Text passage:
######

Still, Griego, who once ran a small Mexican deli, acknowledges the deep hunger many feel to run their own businesses--a hunger that leads some to invest deeply without a knowledge of retail marketing or a source of employees outside family members.

Though some analysts see a bright future in independent markets specializing in ethnic foods or grocers pooling their buying power into co-ops, they don’t see much hope for the general convenience store.

The number of small markets nationwide has grown in the past 10 years, yet the money earned by the stores has been decreasing annually since 1985, according to statistics from trade publications Progressive Grocers Marketscope and Marketing Guide.

Cuellar feels that crunch.

######

The data:
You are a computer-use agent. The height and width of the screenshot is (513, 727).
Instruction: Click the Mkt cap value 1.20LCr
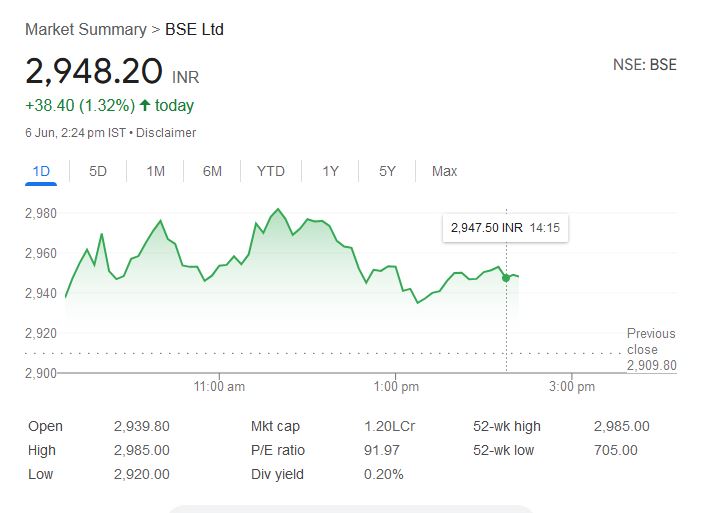(x=389, y=426)

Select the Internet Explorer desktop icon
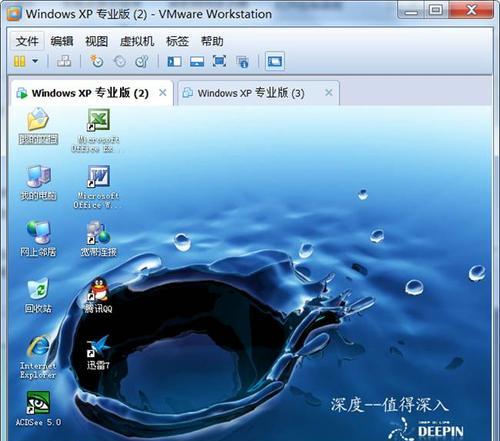coord(38,358)
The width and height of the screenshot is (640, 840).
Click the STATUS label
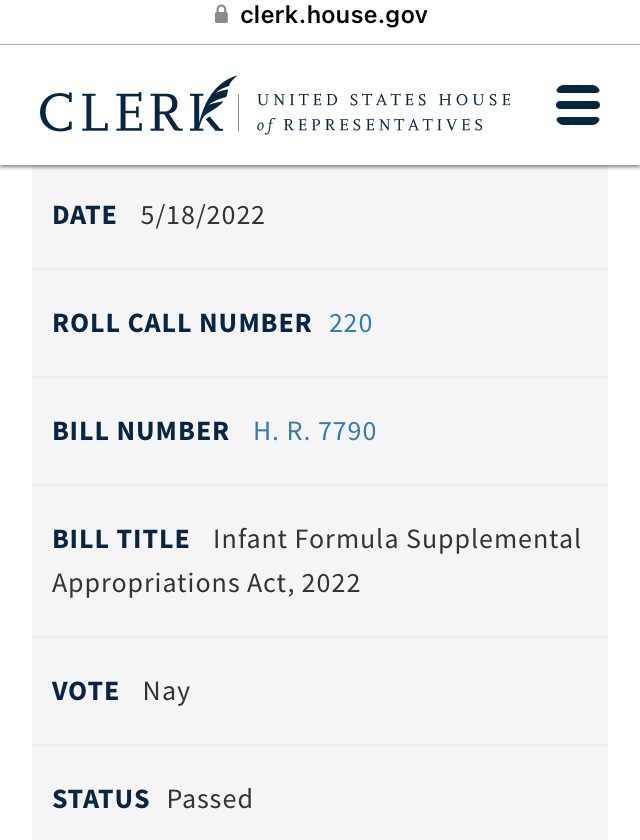point(101,799)
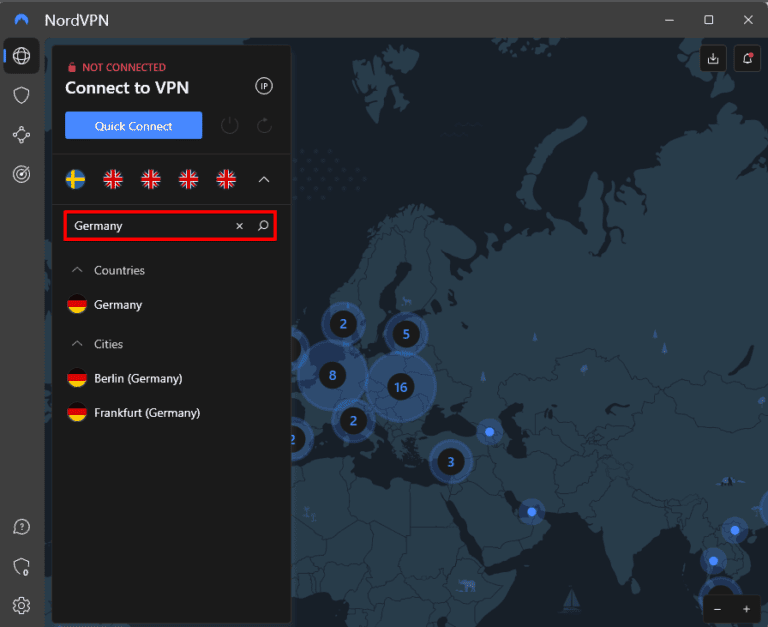Open the Threat Protection shield icon in sidebar
This screenshot has width=768, height=627.
click(21, 95)
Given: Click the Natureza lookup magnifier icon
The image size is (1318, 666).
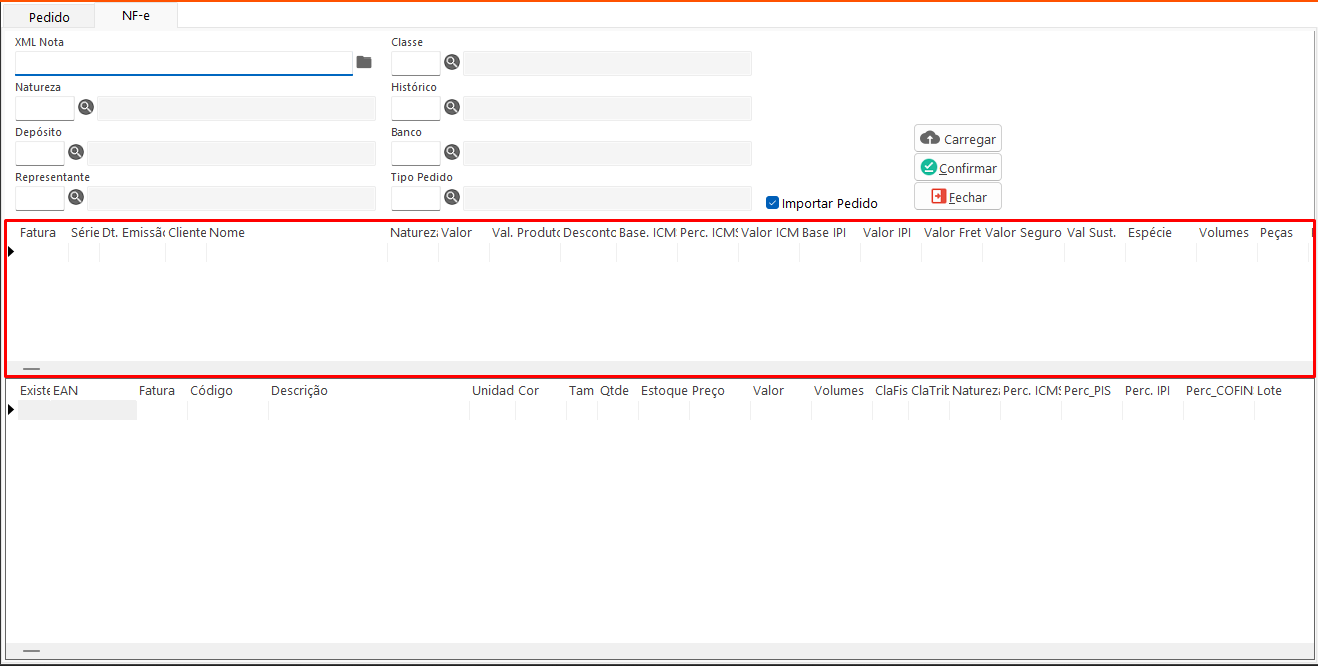Looking at the screenshot, I should (x=86, y=107).
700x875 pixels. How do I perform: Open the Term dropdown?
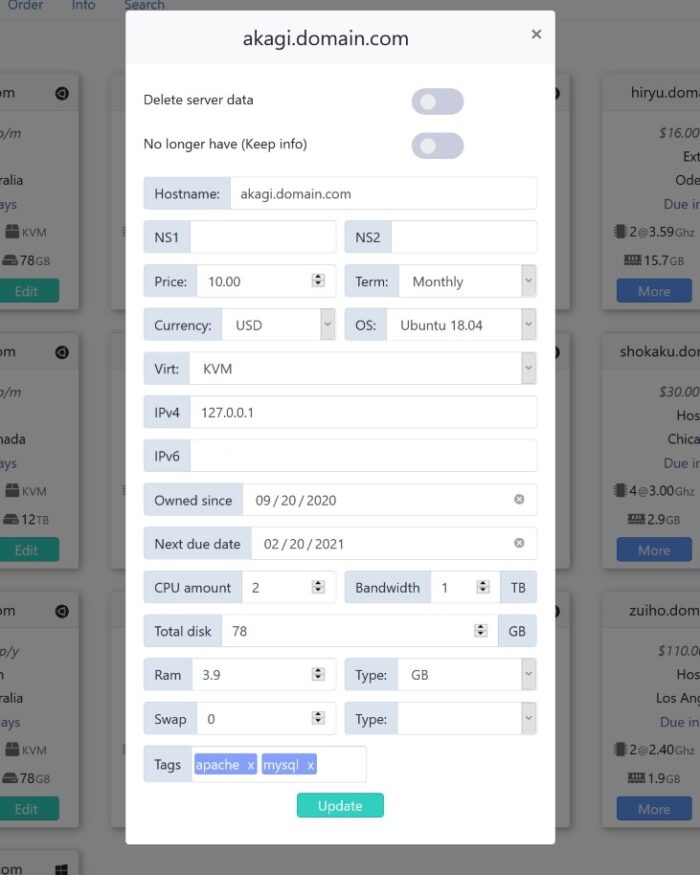pos(467,281)
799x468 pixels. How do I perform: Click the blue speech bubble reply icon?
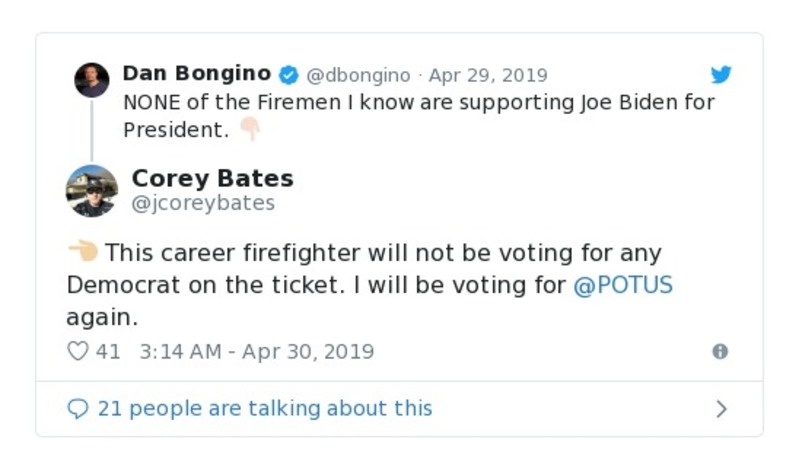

######

Goal 1:
Answer these questions from the passage about small markets, each on its own line:
(a) What kind of business did Griego once run?
(b) Since what year has the money earned by small markets been decreasing annually?
(c) What type of store do analysts see little hope for?
Goal 2: Write out every line of the rows exactly, from the first to the last, leaving out the pictures.

Written answer 1:
(a) A small Mexican deli.
(b) 1985.
(c) The general convenience store.

Written answer 2:
You are a computer-use agent. The height and width of the screenshot is (513, 727).
Instruction: Click the Mkt cap value 1.20LCr
(x=389, y=426)

Select the Internet Explorer desktop icon
coord(38,358)
The width and height of the screenshot is (640, 840).
Click the STATUS label
point(101,799)
Open the Threat Protection shield icon in sidebar
This screenshot has width=768, height=627.
click(21, 95)
Given: Click the Natureza lookup magnifier icon
The image size is (1318, 666).
Looking at the screenshot, I should (x=86, y=107).
700x875 pixels. How do I perform: Open the Term dropdown?
pos(467,281)
799x468 pixels. How do I perform: Click the blue speech bubble reply icon?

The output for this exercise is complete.